ATP regeneration by a single polyphosphate kinase powers multigram-scale aldehyde synthesis in vitro

Abstract

ATP recycling systems are required to avoid the addition of stoichiometric quantities of cofactor and facilitate industrial implementation of ATP-dependent enzymes. One factor that limits the biocatalytic application of these enzymes is the lack of a scalable AMP to ATP regeneration system. Whole-cells or a combination of purified enzymes are often exploited for ATP regeneration from AMP, whereas cell free systems comprising a single crude enzyme preparation would be preferred. To establish such a system, we focussed on polyphosphate kinases (PPKs) to find a single enzyme that could be used to power ATP-consuming reactions. Screening of some previously reported PPKs revealed limitations of these biocatalysts for scale-up purposes. As such, a panel of novel putative PPK2-III enzymes was constructed and compared to characterised enzymes belonging to the same class. Multidimensional small-scale screening revealed that PPK12 (from an unclassified Erysipelotrichaceae bacterium) displays enhanced expression levels, ATP formation rates, polyphosphate tolerance and stability under a variety of harsh conditions.

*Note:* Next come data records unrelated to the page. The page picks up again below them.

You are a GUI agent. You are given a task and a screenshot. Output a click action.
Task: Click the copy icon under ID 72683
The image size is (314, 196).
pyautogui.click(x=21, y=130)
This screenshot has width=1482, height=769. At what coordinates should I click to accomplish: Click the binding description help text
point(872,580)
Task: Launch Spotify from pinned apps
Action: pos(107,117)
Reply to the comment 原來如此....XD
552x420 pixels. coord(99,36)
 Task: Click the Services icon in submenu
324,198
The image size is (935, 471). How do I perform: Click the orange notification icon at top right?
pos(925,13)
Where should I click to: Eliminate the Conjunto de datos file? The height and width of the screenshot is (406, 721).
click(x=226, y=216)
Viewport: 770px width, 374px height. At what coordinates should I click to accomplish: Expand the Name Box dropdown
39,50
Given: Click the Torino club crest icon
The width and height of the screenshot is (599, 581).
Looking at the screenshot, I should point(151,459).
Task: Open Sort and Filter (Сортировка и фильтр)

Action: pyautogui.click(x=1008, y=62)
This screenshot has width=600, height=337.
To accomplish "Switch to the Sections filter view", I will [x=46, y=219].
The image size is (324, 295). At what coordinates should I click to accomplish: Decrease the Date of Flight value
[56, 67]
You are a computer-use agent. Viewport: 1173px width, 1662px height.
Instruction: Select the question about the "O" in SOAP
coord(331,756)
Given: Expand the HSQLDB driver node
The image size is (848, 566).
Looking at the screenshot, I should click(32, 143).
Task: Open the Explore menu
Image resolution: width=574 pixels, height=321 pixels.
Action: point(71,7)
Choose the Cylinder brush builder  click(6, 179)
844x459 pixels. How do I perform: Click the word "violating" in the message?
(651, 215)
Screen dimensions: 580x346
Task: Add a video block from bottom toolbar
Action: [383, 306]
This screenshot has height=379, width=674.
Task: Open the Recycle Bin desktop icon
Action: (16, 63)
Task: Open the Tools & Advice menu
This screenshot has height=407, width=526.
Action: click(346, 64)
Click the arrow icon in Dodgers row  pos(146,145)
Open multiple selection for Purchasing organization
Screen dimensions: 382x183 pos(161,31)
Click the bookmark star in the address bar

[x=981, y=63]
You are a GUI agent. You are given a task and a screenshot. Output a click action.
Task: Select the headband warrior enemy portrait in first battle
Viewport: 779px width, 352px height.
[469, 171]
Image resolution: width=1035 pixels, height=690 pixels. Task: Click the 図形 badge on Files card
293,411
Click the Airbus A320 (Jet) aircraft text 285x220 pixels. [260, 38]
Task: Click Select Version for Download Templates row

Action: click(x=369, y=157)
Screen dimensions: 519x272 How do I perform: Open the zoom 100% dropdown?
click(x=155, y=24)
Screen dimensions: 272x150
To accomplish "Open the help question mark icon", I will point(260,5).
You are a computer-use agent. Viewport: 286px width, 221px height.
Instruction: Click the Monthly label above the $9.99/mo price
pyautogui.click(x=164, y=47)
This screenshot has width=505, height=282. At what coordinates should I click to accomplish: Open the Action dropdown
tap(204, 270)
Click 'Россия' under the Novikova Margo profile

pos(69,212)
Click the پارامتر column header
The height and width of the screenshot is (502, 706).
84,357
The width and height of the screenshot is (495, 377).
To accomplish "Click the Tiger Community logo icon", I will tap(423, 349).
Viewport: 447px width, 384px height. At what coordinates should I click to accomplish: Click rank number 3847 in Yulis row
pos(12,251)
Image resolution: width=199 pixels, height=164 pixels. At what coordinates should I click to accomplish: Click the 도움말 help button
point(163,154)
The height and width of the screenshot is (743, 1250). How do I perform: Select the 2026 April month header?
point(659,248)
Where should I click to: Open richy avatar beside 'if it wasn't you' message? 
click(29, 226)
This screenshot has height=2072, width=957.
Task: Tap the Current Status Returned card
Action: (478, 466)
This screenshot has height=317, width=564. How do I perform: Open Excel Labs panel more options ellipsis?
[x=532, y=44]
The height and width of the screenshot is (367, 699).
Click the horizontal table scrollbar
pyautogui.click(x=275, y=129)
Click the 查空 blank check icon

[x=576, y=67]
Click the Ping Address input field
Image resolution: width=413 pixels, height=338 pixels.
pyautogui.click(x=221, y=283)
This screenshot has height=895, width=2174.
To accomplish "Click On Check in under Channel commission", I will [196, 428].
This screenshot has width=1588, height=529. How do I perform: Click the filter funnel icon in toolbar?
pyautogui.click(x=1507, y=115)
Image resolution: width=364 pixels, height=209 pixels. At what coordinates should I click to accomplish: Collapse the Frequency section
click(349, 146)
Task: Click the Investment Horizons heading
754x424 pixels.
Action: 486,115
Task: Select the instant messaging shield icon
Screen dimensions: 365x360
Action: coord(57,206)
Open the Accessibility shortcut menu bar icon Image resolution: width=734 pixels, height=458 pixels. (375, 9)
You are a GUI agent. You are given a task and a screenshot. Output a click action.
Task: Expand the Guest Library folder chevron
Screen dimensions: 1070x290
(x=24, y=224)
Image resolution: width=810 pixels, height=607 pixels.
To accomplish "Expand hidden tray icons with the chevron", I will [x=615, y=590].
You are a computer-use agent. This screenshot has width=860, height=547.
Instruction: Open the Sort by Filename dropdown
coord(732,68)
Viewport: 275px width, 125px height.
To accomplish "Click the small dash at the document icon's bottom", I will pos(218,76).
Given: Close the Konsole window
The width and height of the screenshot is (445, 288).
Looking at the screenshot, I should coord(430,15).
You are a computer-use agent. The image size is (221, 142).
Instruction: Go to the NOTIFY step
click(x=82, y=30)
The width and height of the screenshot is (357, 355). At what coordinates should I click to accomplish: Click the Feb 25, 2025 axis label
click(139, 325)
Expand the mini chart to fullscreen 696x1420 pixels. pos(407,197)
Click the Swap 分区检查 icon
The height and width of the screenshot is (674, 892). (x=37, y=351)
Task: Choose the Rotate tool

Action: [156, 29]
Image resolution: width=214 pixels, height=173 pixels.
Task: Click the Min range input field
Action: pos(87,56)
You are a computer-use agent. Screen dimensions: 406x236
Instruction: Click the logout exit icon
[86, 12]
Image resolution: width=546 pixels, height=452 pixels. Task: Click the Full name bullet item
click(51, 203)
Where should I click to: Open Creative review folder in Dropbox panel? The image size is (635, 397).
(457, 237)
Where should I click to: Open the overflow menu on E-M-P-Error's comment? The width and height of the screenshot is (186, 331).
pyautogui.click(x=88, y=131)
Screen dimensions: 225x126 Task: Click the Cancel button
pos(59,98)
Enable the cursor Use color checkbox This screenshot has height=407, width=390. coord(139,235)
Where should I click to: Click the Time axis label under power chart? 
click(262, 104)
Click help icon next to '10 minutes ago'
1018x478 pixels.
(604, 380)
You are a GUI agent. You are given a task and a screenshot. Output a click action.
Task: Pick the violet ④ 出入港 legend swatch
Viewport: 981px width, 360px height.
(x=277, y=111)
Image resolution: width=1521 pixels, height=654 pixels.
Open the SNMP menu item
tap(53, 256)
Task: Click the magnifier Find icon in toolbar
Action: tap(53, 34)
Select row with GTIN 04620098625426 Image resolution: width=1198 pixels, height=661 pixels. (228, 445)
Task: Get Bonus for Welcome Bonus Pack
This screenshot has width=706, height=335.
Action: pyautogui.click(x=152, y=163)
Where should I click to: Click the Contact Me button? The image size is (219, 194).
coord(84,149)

The carboxylic acid reductase (CAR) catalysed reduction of carboxylates to aldehydes was chosen as a model reaction to test the applicability of PPK12 as a bifunctional biocatalyst for ATP regeneration from AMP. The implementation of the identified ATP-recycling enzyme provided the first example of cell free multigram-scale aldehyde synthesis employing enzymes and a single PPK2-III, paving the way for affordable scalable ATP regeneration technologies.